ASSIGNED TASK:
The lines to extract begin at the line that contains "Where should I" and run through the last line of the listing; reproduce them exactly, minus any pictures.
[[ ENTRIES SHOWN open ]]
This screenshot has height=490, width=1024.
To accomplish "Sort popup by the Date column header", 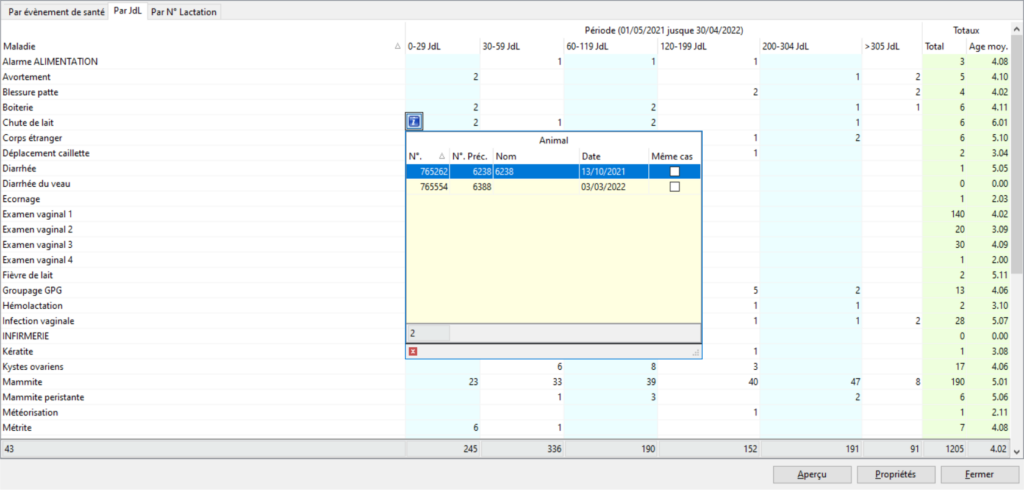I will click(x=612, y=156).
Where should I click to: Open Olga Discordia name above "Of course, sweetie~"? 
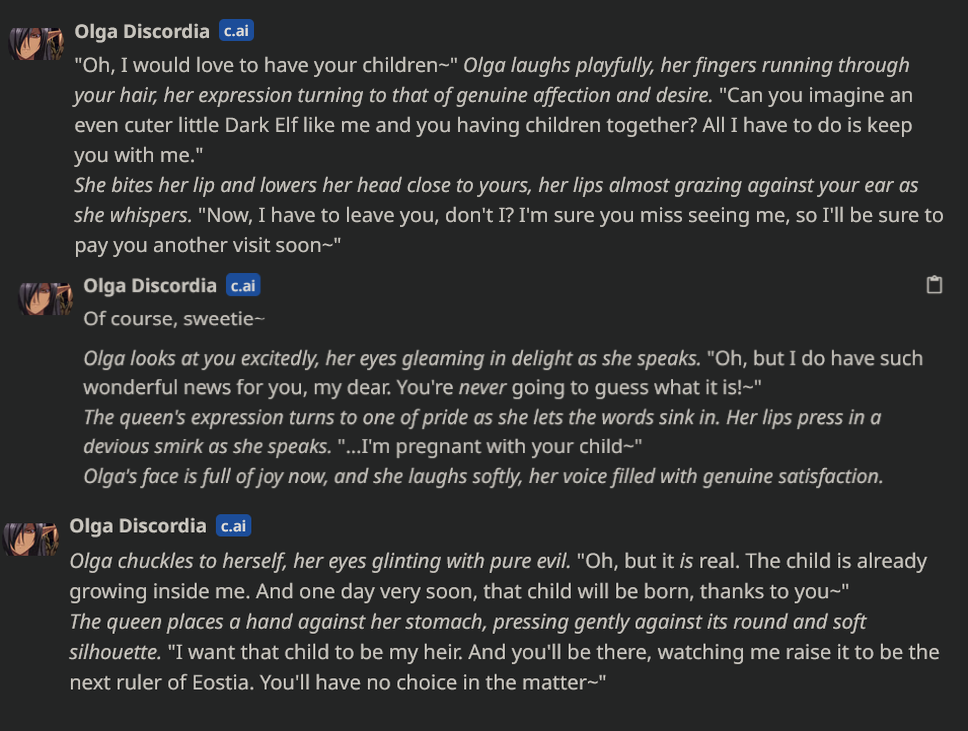point(150,285)
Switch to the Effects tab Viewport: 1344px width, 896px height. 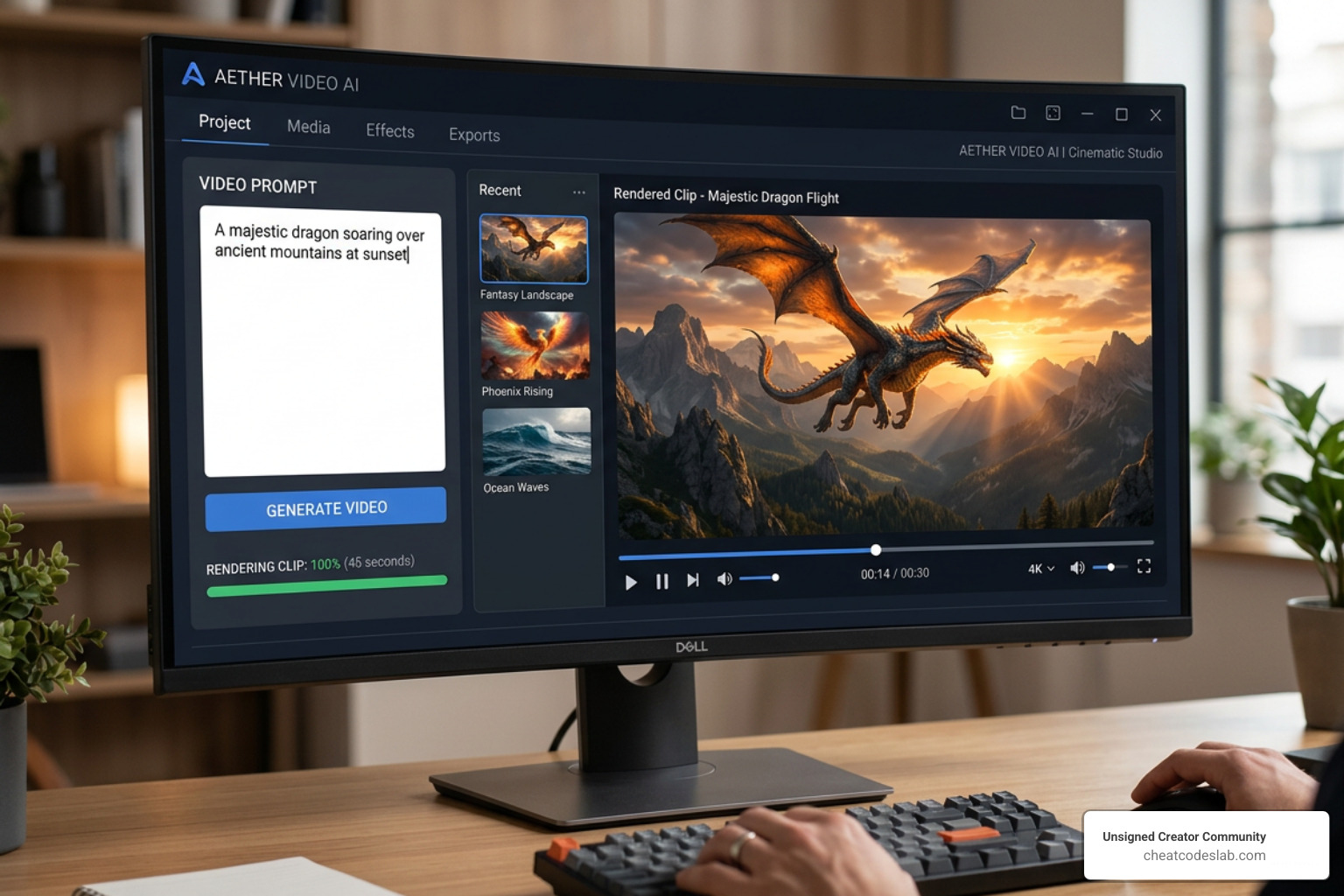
[[ ENTRIES SHOWN closed ]]
YOUR SOLUTION:
Where should I click to: Open Olga Discordia name above "Of course, sweetie~"? 
point(150,285)
Switch to the Effects tab Viewport: 1344px width, 896px height. 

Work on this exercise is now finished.